ENTRIES PROVIDED:
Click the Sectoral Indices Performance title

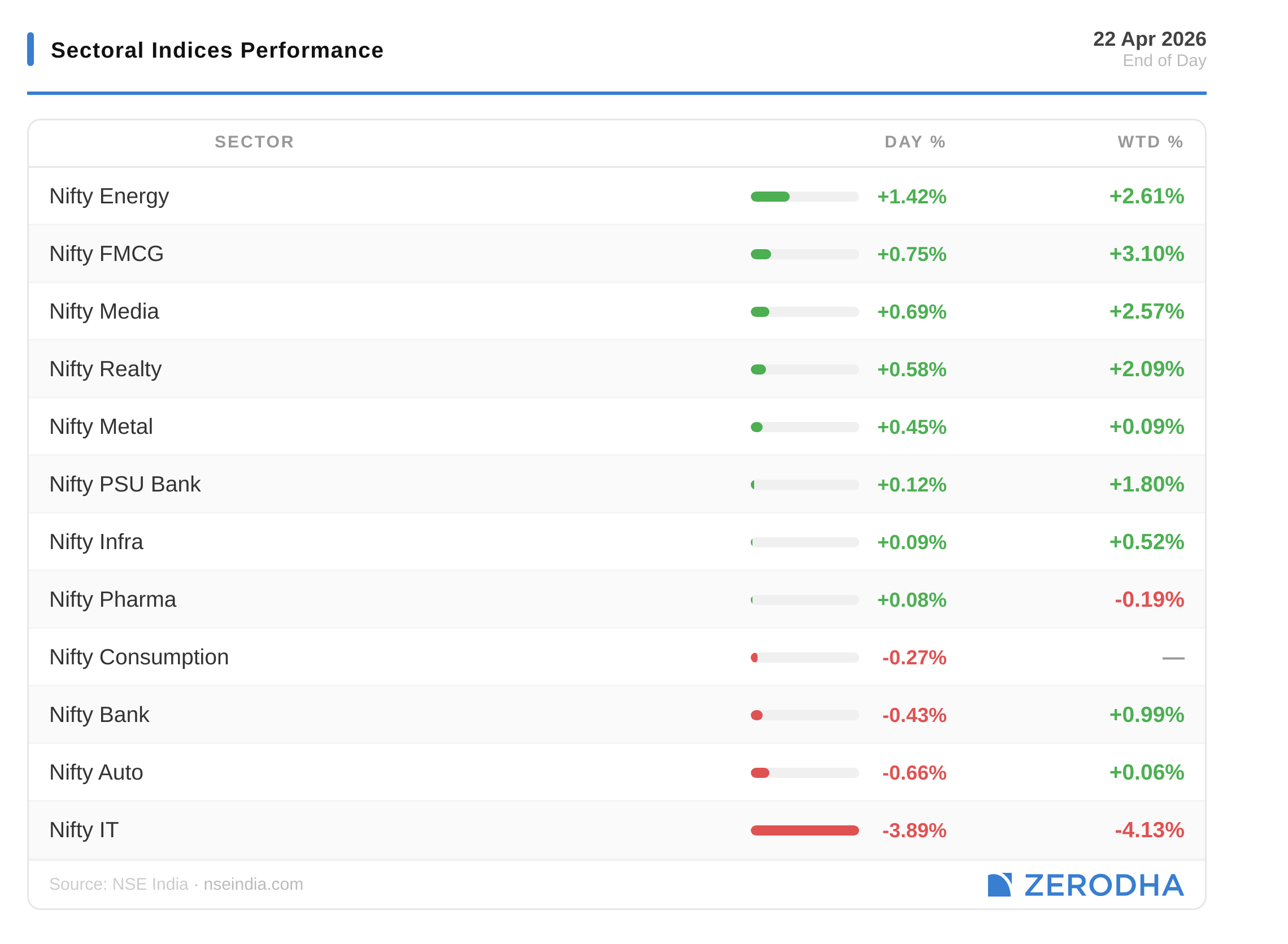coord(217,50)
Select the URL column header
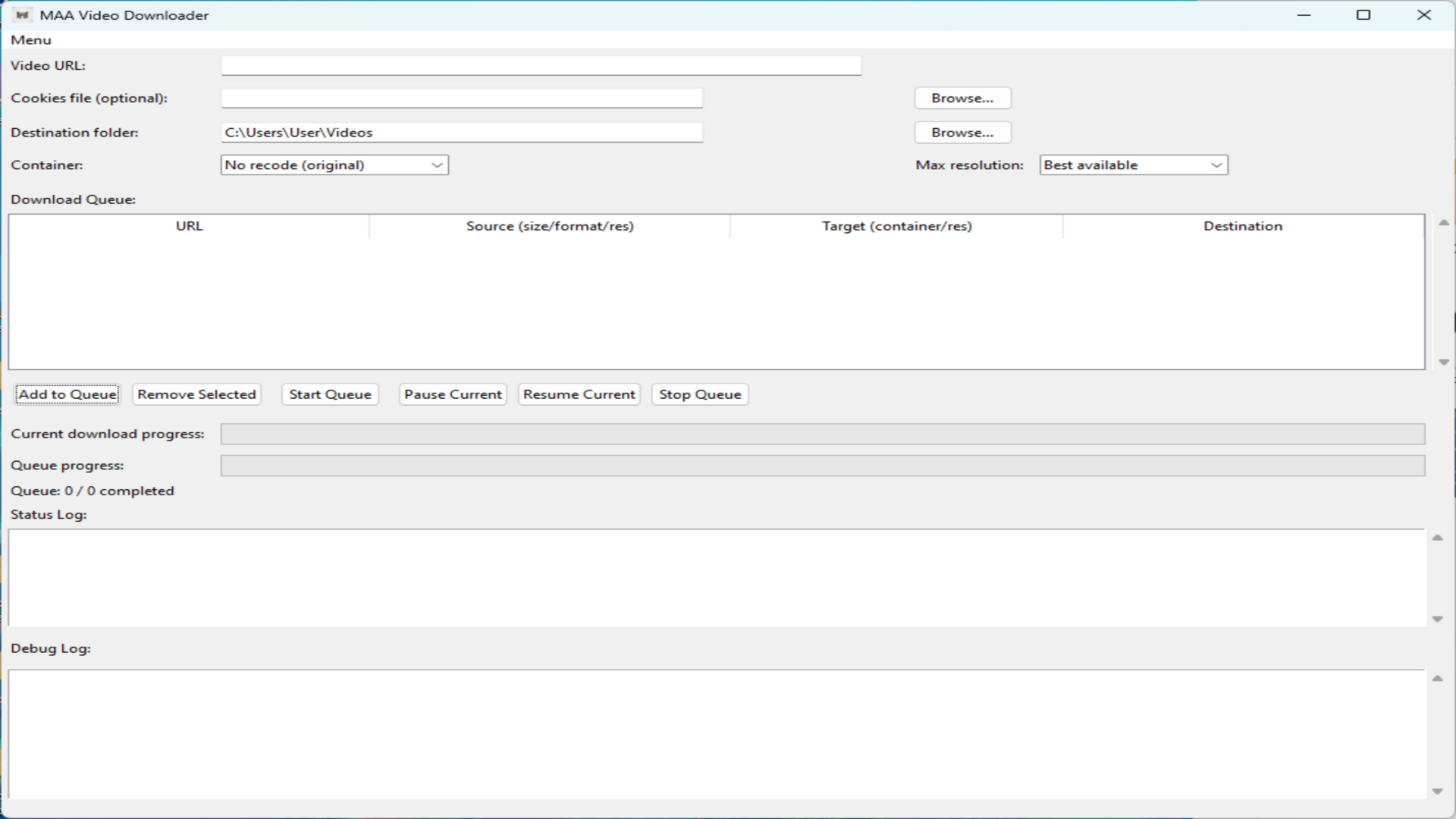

* * *

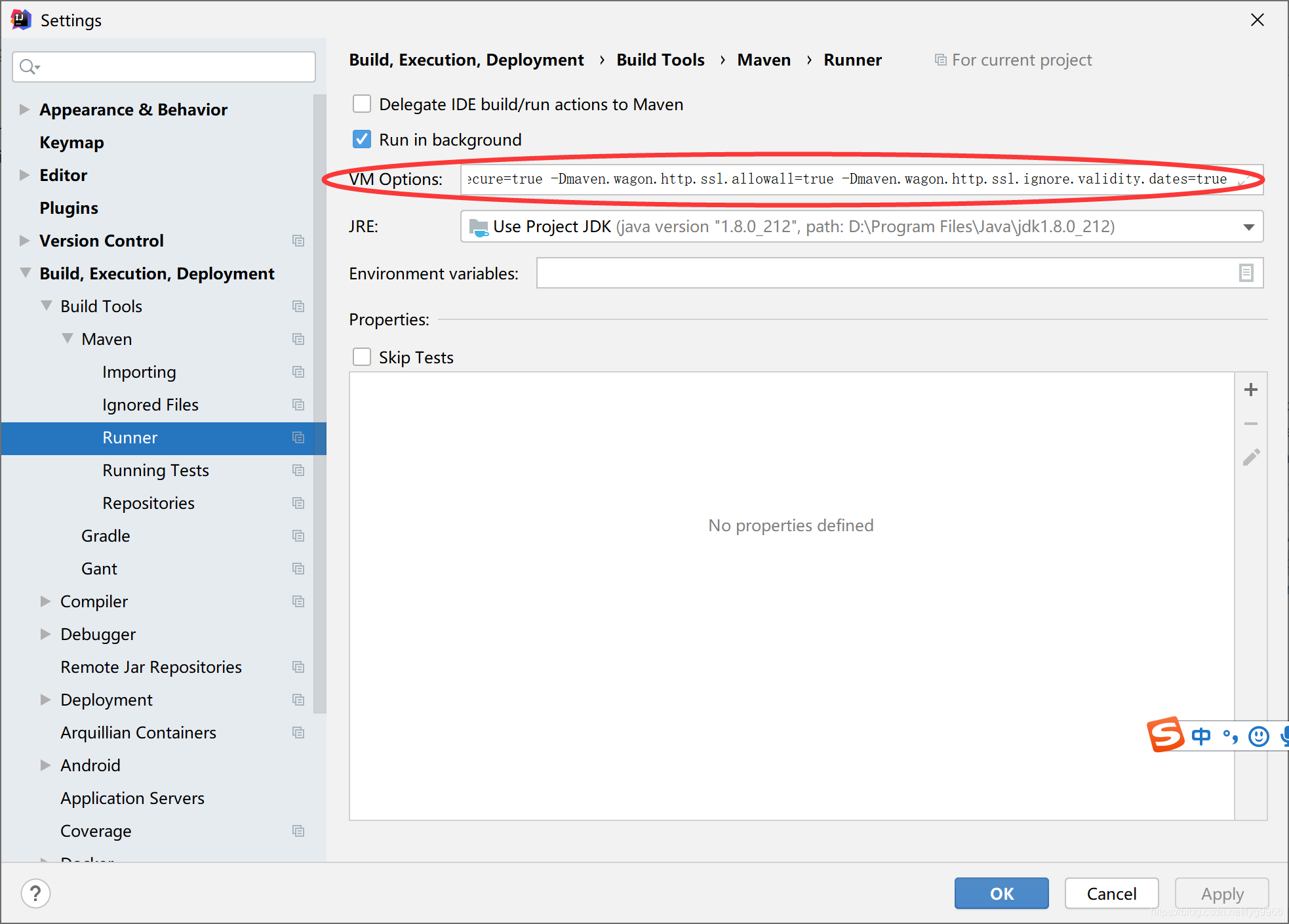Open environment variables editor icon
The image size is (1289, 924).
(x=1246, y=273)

==

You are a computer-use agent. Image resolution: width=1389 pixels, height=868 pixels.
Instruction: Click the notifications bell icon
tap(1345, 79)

YOUR OBJECTIVE:
In the material above, which lines fall between the one holding "Click the Sectoral Indices Performance title" and the one holding "Select the URL column header", inclusive? Print exactly those, with the pictures left out.

REPLY TO THE EXERCISE:
Click the Sectoral Indices Performance title

coord(217,50)
Select the URL column header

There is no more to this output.